The company’s new chief executive officer and president also knows a lot about the 150 employees, many of whom have been there longer than she has. Some of them even trained her. “We’ve seen each other grow up and grow older,” says Butler. “I feel as the CEO of the company, I’m more vested in the stakeholders of Neville Chemical for having that long-term tenure here.”
Butler joined the company, which produces hydrocarbon resins used in adhesives, concrete cure, inks, and rubber, as an accounts payable clerk in 1997. Although she had excelled at science while a student at Moon Area High School, for college Butler decided accounting and finance were her stronger calling. Her career has been at a place that combines both her business knowledge and science interest. On the job, she has worked to understand the company’s processes and still enjoys walking through the plant. “There’s something tangible there,” she says. “You can see what you are doing and selling every day, and that really is gratifying.”

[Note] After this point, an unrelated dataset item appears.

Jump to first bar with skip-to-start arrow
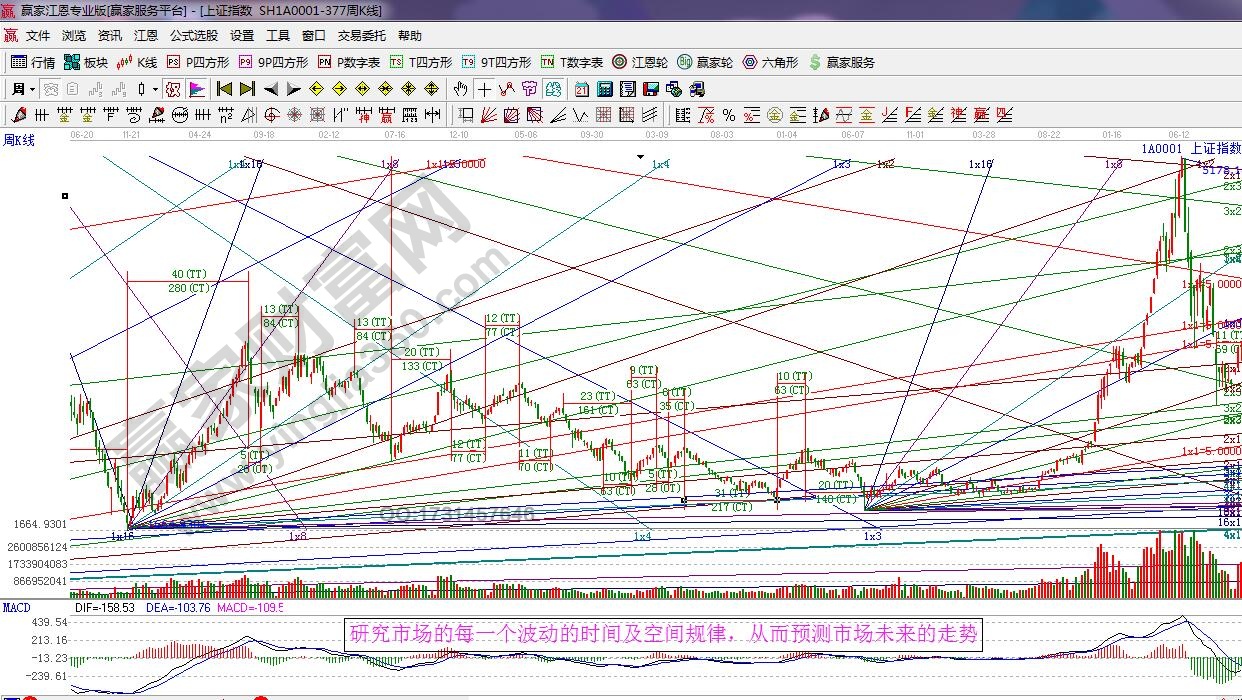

In 2002, Butler left the company to pursue a management opportunity, joining ServiceLink, a Beaver County mortgage services company, as director of accounting. While there, she returned to her alma mater to earn her M.B.A. “I think I grew exponentially during that period of time,” Butler says. Then a call came from Neville Chemical about an assistant controller position in 2005, and she returned. After that, it was a swift and steady climb through the ranks.

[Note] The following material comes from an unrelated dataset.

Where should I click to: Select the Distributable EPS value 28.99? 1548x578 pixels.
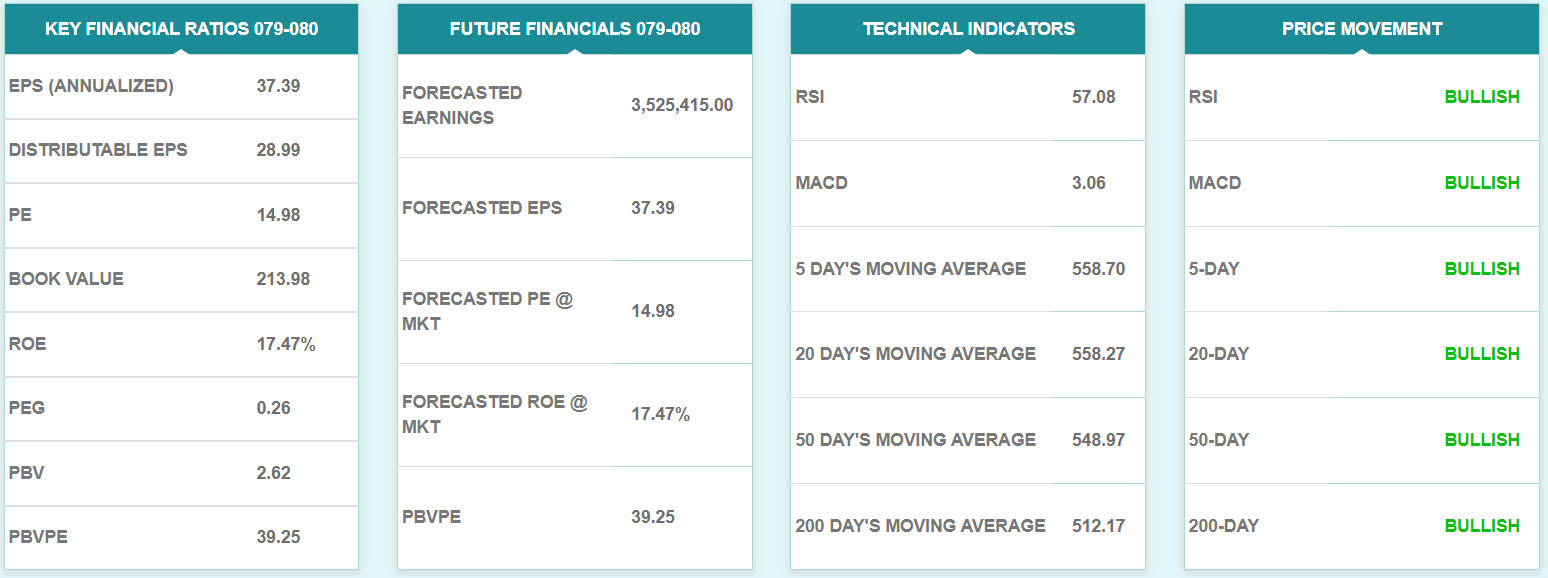[x=278, y=150]
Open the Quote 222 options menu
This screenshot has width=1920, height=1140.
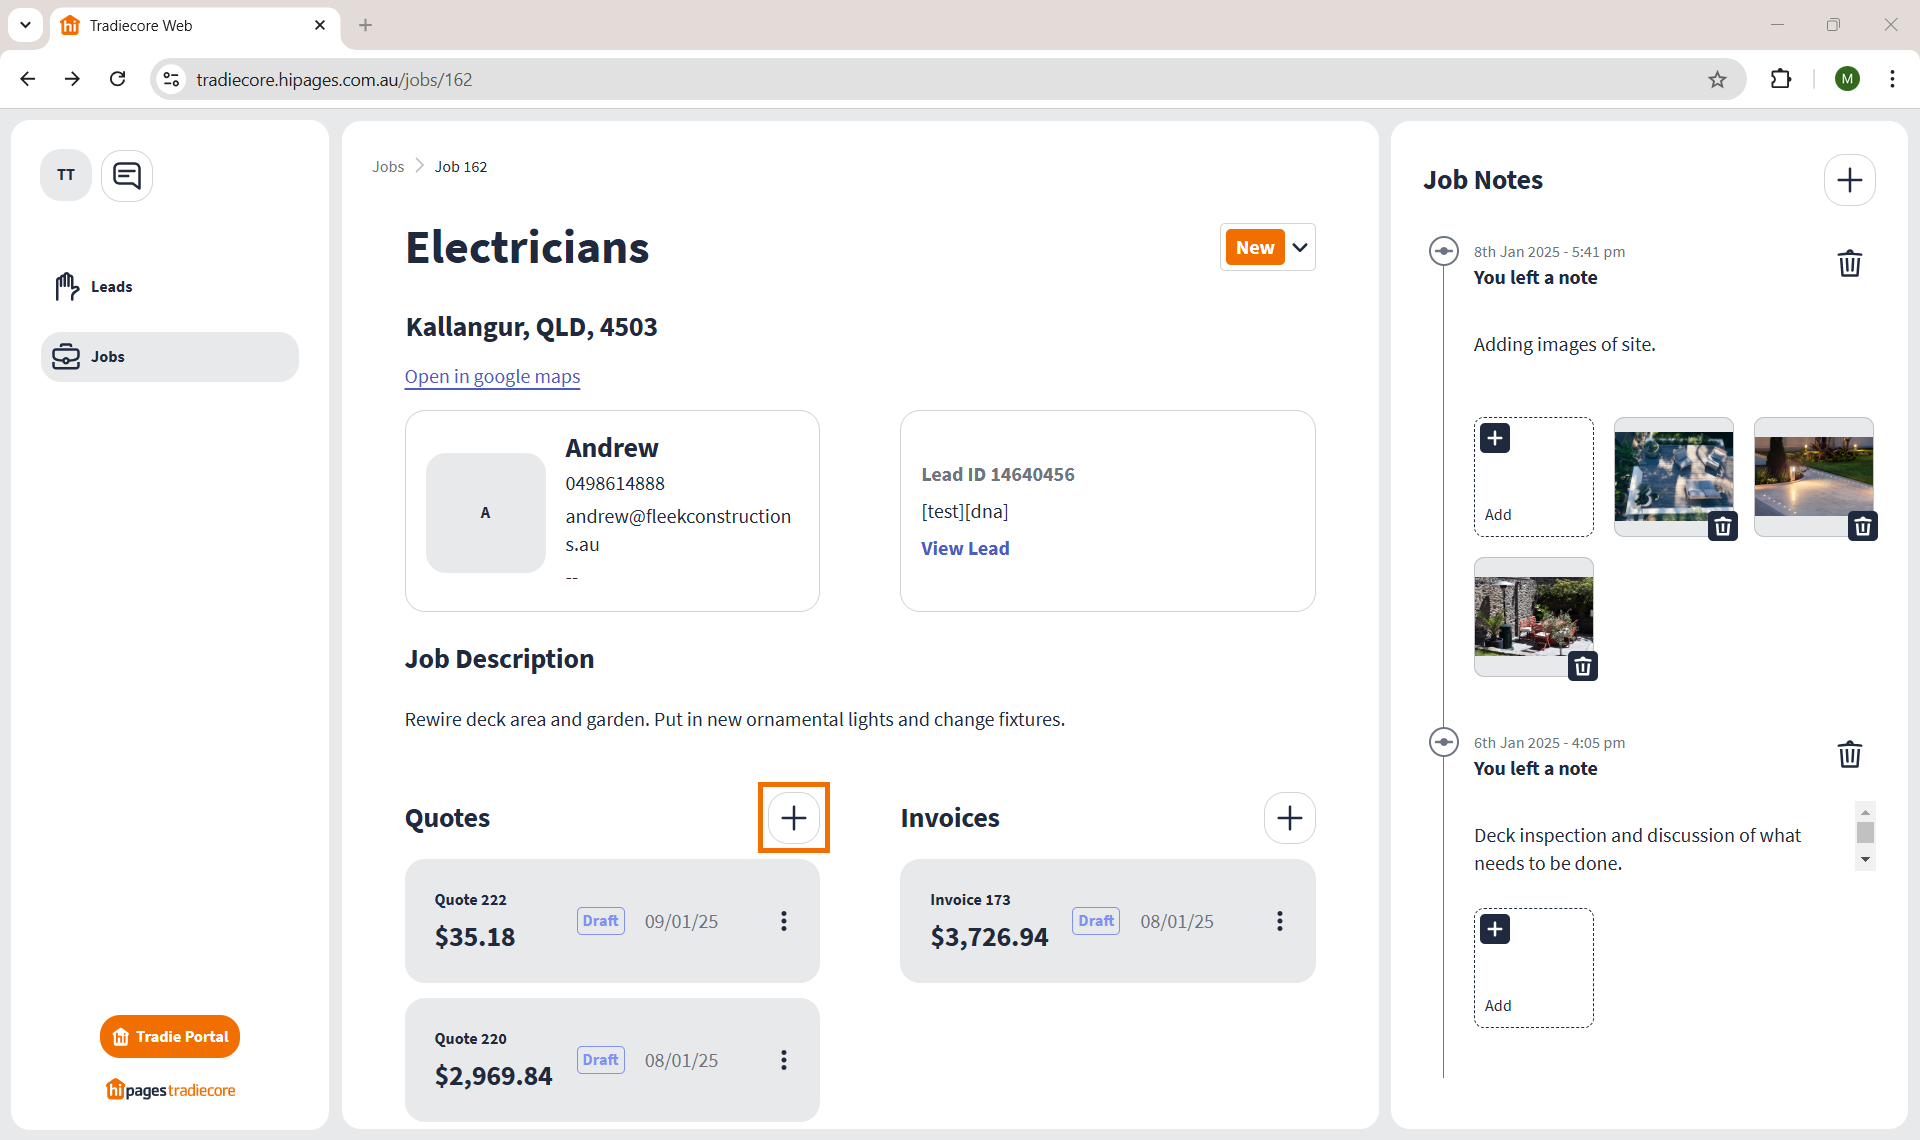(x=784, y=921)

Butler was named chief financial officer at Neville Chemical in 2008 at the age of 35. With nearly half her career still ahead, she began conversations with the top officers about someday running the company. Her role expanded more deeply into leadership as she was named to the boards of Neville Chemical and of a European subsidiary, and put in charge of the subsidiary’s financial department. She participated in contract negotiations with the plant’s labor union, the United Steelworkers, four times. She worked closely on joint ventures and became the company’s risk manager, helping Neville Chemical weather the movement to Asia of supplies of the raw feed materials needed for its products, as well as rising competition from foreign imports. In 2017, chief operating officer was added to her title. This January, she became CEO and president.
Throughout her career, Butler says her RMU studies have benefited her in many ways, including one aspect that she didn’t especially like at the time — the group project. “I hated having to compromise and rely on someone else and set your schedule around other people,” she admits. “But my career has been one group project. They really were setting me up for what the next 20 years would be like.”
Butler, a member of the Delta Zeta sorority as an undergrad, was at RMU working on her graduate degree when she started dating her future husband, Matt Williams ‘03. With her encouragement, he enrolled in night classes and completed his logistics degree. After they got engaged, they held their rehearsal dinner in a room at the old Sewall Center. “We thought it was a beautiful room and great place to have our friends and family,” she says, “and get to show them the campus too.” They enjoy traveling, skiing, and boating, and this year the couple attended their 15th Indianapolis 500.